Una Rete interistituzionale contro la violenza di genere: accade a Roma in periferia e funziona bene. "Lo stupro etnico delle donne in Bosnia Erzegovina. Per non dimenticare..."
Domenica, 21/07/2019 - La forza della rete nel contrastare la violenza di genere è stato il focus dell’incontro organizzato il 16 luglio a Roma all’insegna della collaborazione tra l’associazione ‘Bosnia nel cuore’, il Municipio V e il Csv Lazio (Centro di servizio per il volontariato) presso il Nuovo Cinema Aquila. È impossibile stilare una graduatoria dell’orrore paragonando le violenze che subiscono le donne in famiglia con gli stupri etnici usati come arma di guerra, ma un contributo utile può arrivare lungo l’asse dell’accoglienza a tutte le donne vittime di violenze sessuali e della comunicazione per non dimenticare, come nel caso delle guerre dei Balcani. Il racconto delle brutalità è stato affidato al film di Jasmila Žbanić “Il segreto di Esma” (vincitore dell'Orso D'oro al Festival di Berlino nel 2006) e alle pagine del libro “Violentate. Lo stupro etnico in Bosnia Erzegovina” di Ehlimana Pasic lette da Nela Lucic, attrice e segretaria della Comunità di Bosnia ed Erzegovina a Roma ‘Bosnia nel cuore’. L'iniziativa ha preso il titolo dal film, "Lo stupro etnico delle donne in Bosnia Erzegovina. Per non dimenticare...".
L’intervento di Fatima Neimarlija, presidente della Comunità di Bosnia ed Erzegovina a Roma ‘Bosnia nel cuore’ ha aiutato a comprendere. “Nonostante i pronunciamenti del Tribunale dell’Aja le donne sono viste ancora oggi come testimoni e non come vittime e hanno grandi difficoltà ad ottenere i loro diritti. Sono state violentate dai militari serbo-bosniaci ma anche dall'esercito che veniva dalla Serbia a combattere. Esistevano due tipologie di donne: quelle che dopo la violenza venivano uccise e quelle che dovevano far nascere figli dello stupro: era uno degli obiettivi del genocidio, un modo di sterminare un popolo. Quelle donne dovevano parlare e terrorizzare tutta la società perché poteva toccare a chiunque in qualsiasi momento. La cosa peggiore è che ancora oggi queste donne vedono i loro violentatori per strada perché dei 160 criminali di guerra processati dal Tribunale dell'Aja solo metà sono in prigione. Le donne violentate fino al 2017 sono da 20 a 50mila e solo 870 donne ricevono un piccolo rimborso.
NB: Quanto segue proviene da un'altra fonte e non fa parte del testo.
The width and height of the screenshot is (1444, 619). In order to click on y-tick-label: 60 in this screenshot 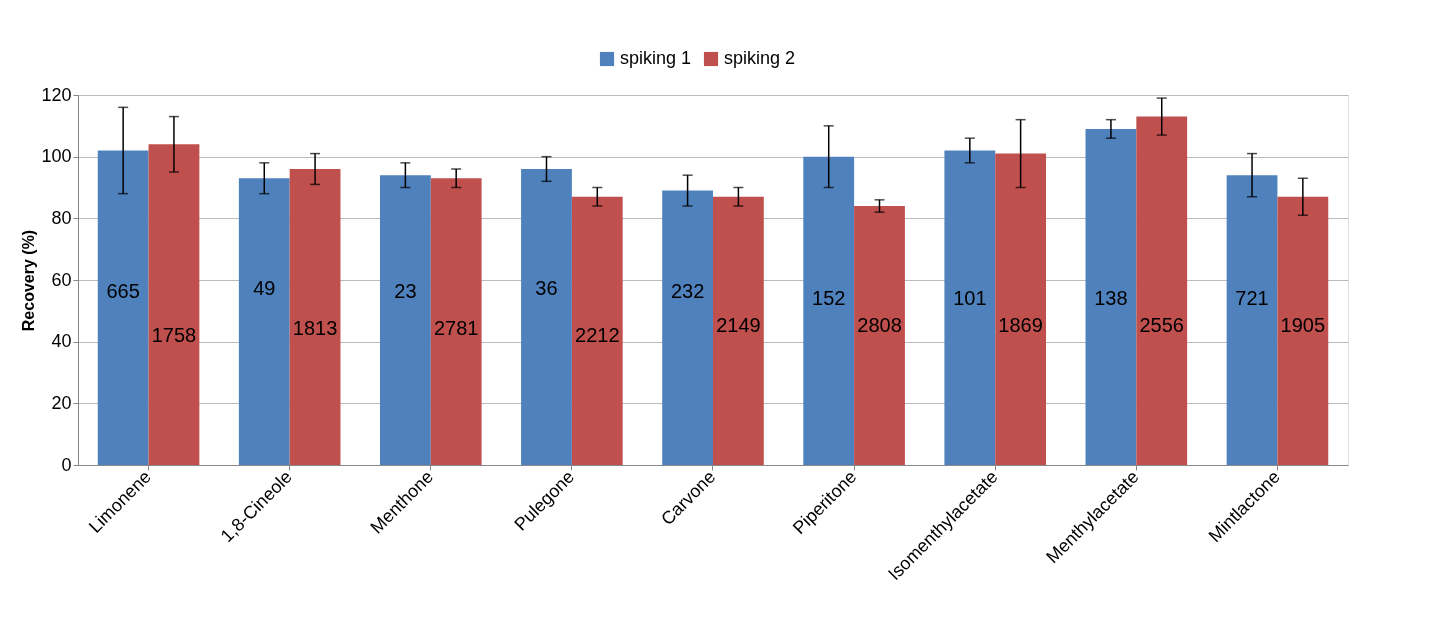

Questo accade perché non vogliono parlare: vogliono rimuovere o hanno paura, alcune hanno lasciato il paese. È molto difficile farle parlare e il film è una storia vera. La protagonista insieme ad altri figli della guerra 2 anni fa hanno fondato un'associazione a Sarajevo 'I figli di guerra dimenticati'. Iniziative come questa di oggi sono importanti perché possiamo far sapere cosa è accaduto”.